For substrate, choose a fine gravel or better yet sand. Many report success with play sand. I am using pool filter sand as it is typically slightly larger grain that will not compact. I feel sand is better because fish/plant waste and uneaten food can't get down under quickly like it can with gravel. This means no uneaten food and mulm slowly decays on top (or it can easily be siphoned off) just as in nature.
Consider having lots of plants. Plants (both rooted and floating) are not only aesthetically natural and pleasing, but help filter the water. You may need to examine lighting and use some type of fertilizer (root tabs and or a liquid like Seachem Flourish).

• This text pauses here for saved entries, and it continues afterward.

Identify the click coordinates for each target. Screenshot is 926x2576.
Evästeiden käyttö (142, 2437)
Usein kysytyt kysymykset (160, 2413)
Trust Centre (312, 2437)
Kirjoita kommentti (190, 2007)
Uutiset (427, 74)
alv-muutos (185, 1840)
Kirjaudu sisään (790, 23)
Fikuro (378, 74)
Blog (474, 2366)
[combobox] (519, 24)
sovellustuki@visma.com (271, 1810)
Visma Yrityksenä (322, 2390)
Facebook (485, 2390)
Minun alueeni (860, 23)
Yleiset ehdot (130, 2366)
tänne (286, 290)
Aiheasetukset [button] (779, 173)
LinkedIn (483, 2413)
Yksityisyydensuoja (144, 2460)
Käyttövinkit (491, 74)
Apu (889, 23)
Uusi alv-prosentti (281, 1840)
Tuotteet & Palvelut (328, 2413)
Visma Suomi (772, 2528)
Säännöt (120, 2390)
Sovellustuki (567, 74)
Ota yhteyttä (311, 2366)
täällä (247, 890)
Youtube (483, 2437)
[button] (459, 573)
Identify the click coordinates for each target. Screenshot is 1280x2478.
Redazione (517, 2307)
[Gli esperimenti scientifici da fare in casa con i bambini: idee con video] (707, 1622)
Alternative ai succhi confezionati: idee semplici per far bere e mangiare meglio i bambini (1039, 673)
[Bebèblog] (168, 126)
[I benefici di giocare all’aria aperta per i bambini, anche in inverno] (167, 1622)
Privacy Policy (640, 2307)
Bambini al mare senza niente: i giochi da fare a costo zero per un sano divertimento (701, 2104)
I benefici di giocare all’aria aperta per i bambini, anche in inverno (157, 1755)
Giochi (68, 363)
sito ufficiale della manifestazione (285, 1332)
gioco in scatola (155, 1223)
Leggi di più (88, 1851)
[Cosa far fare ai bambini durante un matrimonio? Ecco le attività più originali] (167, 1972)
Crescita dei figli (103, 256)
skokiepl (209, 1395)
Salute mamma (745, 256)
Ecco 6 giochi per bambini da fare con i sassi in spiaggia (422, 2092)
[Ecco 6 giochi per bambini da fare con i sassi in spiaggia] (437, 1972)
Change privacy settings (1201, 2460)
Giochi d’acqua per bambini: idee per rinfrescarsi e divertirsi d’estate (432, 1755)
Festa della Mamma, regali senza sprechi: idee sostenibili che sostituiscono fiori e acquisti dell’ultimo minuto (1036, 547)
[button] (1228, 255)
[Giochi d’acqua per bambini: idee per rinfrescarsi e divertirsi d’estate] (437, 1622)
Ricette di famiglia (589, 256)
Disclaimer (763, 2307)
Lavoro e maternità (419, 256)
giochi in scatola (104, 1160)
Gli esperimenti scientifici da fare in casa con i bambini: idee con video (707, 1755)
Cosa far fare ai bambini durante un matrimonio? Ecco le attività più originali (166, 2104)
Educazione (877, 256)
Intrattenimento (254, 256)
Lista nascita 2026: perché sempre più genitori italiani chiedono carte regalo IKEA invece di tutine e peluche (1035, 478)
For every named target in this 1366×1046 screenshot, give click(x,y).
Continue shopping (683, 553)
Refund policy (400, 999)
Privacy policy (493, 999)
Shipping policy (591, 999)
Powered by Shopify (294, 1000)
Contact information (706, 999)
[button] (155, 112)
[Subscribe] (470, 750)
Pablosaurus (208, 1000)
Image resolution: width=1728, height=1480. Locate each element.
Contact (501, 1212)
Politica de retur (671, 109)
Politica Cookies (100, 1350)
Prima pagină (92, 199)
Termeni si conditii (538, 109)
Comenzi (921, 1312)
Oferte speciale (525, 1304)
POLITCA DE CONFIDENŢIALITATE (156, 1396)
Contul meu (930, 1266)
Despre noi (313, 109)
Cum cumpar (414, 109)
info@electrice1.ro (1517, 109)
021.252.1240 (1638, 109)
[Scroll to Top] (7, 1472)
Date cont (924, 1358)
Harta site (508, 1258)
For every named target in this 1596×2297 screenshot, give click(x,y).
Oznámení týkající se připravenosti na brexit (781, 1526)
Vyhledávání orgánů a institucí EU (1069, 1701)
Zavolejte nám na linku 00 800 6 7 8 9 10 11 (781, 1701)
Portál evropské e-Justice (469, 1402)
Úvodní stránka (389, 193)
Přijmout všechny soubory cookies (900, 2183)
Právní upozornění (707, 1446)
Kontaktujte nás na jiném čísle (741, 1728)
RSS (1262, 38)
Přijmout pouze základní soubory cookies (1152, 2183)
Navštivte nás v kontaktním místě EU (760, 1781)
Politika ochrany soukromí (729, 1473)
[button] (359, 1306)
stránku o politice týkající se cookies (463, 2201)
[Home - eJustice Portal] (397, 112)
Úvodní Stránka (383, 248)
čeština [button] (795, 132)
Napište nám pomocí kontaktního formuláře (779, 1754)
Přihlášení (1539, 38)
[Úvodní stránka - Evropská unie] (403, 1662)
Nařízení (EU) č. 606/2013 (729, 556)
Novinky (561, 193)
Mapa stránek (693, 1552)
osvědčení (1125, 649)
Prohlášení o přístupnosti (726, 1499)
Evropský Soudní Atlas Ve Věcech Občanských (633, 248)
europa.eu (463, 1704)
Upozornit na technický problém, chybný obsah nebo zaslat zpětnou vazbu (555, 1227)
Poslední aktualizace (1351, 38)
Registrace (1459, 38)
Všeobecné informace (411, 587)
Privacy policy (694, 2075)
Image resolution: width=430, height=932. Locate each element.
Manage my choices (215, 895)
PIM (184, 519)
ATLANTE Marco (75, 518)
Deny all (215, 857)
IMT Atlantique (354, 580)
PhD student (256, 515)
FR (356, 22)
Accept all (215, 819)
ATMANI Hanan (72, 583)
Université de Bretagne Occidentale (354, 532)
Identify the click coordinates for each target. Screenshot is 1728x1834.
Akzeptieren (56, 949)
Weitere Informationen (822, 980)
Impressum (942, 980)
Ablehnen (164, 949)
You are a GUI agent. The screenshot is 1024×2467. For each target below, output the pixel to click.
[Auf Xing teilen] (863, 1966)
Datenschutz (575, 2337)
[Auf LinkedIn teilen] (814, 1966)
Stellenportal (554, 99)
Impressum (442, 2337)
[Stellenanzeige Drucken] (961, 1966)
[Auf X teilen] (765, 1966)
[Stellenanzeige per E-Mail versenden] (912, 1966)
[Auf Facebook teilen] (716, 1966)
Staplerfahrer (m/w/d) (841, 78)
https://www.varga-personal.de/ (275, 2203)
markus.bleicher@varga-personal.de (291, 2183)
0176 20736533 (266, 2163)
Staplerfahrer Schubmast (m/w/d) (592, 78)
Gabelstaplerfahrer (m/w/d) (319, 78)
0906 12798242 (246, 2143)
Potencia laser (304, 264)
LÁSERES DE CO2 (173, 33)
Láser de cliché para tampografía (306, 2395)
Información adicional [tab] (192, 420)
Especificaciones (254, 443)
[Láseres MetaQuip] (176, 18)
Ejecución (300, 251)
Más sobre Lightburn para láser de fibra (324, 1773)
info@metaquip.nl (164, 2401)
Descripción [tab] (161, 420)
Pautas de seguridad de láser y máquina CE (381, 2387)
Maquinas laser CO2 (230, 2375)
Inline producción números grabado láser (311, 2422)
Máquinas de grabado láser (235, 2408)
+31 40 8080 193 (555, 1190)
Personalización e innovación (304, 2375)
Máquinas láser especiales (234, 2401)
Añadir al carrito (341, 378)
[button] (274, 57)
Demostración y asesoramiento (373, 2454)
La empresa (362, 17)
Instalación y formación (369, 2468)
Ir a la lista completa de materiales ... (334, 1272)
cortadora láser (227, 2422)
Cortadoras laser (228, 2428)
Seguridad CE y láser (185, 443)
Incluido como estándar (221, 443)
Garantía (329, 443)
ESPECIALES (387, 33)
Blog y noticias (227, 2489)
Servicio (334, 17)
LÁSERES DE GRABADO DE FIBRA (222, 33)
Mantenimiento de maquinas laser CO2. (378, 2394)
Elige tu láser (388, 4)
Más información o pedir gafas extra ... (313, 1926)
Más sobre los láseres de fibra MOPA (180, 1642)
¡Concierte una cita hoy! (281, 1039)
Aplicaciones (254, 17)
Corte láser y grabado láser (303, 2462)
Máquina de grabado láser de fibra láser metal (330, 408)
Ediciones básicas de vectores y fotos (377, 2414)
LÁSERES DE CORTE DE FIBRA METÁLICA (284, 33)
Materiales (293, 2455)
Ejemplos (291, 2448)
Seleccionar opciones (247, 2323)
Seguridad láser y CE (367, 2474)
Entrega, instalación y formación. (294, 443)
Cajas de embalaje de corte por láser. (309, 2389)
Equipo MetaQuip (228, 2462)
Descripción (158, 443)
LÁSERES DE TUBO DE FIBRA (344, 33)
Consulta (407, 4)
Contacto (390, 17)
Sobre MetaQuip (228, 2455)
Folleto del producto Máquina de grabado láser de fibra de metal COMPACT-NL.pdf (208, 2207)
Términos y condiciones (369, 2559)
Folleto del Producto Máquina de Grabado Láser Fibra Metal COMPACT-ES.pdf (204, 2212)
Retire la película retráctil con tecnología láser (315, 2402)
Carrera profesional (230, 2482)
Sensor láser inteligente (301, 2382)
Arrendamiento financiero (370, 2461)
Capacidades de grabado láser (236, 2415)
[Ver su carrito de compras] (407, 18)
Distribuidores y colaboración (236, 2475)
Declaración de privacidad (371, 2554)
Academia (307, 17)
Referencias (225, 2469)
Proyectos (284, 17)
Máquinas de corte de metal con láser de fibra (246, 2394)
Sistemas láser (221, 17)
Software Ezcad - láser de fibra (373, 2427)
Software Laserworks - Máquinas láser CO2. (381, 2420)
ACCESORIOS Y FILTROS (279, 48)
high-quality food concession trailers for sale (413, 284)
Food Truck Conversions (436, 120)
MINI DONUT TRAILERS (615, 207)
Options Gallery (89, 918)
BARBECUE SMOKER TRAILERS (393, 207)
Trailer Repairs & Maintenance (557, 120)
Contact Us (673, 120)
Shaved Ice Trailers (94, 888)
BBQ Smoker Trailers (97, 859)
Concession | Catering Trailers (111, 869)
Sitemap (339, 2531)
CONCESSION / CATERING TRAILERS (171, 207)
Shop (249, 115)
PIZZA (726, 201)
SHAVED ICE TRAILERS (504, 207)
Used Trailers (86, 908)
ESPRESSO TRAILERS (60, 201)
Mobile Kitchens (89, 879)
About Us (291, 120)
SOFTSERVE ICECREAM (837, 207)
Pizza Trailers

Decide on the type of tank you want and choose the right fish. I like community fish, while many prefer semi-aggressive or aggressive. There is a lot of good information in the 'Tropical Fish Profile' section of the forum (top of page).
Only add a few fish at a time and even though you have a large tank, be careful not to over crowd. I know a few fish seem lost in a large tank, but growing stock slowly and ensuring they have ample space pays huge benefits. Bear in mind that many shoaling fish are most happy in larger groups. A dozen or more neon tetras or zebra danios are a sight to see in a large tank.
Another consideration is fish size. You have room in a 200g tank for fish that grow large, but remember that big fish see little fish as food!
Okay...best of luck and keep us posted.